*Saved entries*.
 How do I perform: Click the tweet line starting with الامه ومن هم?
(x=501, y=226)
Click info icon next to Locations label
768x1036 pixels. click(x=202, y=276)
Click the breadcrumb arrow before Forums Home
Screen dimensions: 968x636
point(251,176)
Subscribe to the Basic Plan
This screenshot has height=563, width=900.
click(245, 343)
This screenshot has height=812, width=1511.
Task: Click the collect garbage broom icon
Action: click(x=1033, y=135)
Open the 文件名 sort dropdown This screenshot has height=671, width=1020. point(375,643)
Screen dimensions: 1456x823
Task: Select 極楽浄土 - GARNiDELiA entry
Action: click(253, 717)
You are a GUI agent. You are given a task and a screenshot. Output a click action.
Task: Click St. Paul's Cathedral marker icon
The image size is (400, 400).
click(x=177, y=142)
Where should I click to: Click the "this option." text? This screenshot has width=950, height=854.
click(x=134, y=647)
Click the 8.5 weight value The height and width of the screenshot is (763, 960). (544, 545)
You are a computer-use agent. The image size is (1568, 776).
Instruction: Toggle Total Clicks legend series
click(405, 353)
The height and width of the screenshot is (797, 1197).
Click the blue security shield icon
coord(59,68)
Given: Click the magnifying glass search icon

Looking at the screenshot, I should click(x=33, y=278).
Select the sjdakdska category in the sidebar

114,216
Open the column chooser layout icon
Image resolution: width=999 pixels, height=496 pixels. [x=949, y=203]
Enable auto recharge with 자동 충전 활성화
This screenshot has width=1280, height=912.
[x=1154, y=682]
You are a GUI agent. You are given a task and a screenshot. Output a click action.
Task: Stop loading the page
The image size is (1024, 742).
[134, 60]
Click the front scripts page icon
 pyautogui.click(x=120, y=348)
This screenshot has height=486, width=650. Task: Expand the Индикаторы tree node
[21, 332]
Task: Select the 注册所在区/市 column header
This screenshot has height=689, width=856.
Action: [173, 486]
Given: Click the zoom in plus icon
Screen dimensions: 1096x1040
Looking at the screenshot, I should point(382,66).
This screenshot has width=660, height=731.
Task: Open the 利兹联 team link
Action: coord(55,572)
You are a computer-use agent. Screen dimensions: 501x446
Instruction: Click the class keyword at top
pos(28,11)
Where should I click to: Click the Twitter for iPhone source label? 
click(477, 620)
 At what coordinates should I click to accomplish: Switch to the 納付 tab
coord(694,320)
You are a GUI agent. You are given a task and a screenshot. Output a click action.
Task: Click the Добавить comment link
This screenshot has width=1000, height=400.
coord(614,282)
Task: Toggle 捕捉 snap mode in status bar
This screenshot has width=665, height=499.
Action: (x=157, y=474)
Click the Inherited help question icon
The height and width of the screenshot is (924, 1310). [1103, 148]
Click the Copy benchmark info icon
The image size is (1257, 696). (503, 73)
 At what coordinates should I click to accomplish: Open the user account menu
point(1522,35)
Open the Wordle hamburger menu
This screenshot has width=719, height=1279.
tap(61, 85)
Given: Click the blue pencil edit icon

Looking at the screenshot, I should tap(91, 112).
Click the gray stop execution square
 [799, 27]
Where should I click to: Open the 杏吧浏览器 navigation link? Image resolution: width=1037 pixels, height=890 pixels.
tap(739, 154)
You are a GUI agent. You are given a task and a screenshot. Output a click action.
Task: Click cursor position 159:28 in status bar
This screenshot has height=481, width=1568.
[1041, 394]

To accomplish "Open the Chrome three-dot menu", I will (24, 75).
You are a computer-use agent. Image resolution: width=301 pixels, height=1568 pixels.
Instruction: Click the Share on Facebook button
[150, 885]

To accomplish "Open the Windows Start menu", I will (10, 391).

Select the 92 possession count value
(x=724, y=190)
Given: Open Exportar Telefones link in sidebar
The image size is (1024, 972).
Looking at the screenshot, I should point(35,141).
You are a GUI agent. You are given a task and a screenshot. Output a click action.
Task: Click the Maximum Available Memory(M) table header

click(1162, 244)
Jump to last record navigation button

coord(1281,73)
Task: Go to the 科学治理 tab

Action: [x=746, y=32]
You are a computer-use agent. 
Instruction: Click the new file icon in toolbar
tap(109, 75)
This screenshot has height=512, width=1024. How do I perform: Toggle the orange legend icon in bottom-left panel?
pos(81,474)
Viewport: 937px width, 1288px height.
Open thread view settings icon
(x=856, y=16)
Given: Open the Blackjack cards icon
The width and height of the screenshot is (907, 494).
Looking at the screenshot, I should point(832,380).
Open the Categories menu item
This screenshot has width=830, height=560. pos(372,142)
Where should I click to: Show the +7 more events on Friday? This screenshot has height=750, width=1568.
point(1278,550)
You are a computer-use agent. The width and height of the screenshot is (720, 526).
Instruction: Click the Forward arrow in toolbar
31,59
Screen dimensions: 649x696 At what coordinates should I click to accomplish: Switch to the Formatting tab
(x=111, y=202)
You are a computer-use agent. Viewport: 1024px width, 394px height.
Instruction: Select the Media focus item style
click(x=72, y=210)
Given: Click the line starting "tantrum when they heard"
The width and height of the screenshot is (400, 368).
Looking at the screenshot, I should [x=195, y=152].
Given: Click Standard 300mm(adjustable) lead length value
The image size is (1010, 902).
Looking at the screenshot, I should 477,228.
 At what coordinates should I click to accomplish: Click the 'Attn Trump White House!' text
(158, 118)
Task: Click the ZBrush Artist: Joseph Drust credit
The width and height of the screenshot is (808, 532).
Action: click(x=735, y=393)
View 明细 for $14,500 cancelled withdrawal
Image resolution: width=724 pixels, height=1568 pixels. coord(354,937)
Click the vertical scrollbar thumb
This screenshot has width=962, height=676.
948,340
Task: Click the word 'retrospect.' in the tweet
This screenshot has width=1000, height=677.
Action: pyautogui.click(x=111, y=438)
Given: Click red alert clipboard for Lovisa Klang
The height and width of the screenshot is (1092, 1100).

*WHAT IS REQUIRED*.
Set down, exactly as they appear above, all lines from the one that has "Screen dimensions: 1096x1040" down to the one that has "Task: Click the Добавить comment link", including those two and no others.

*REPLY*.
Screen dimensions: 1096x1040
Looking at the screenshot, I should point(382,66).
This screenshot has width=660, height=731.
Task: Open the 利兹联 team link
Action: coord(55,572)
You are a computer-use agent. Screen dimensions: 501x446
Instruction: Click the class keyword at top
pos(28,11)
Where should I click to: Click the Twitter for iPhone source label? 
click(477, 620)
 At what coordinates should I click to accomplish: Switch to the 納付 tab
coord(694,320)
You are a GUI agent. You are given a task and a screenshot. Output a click action.
Task: Click the Добавить comment link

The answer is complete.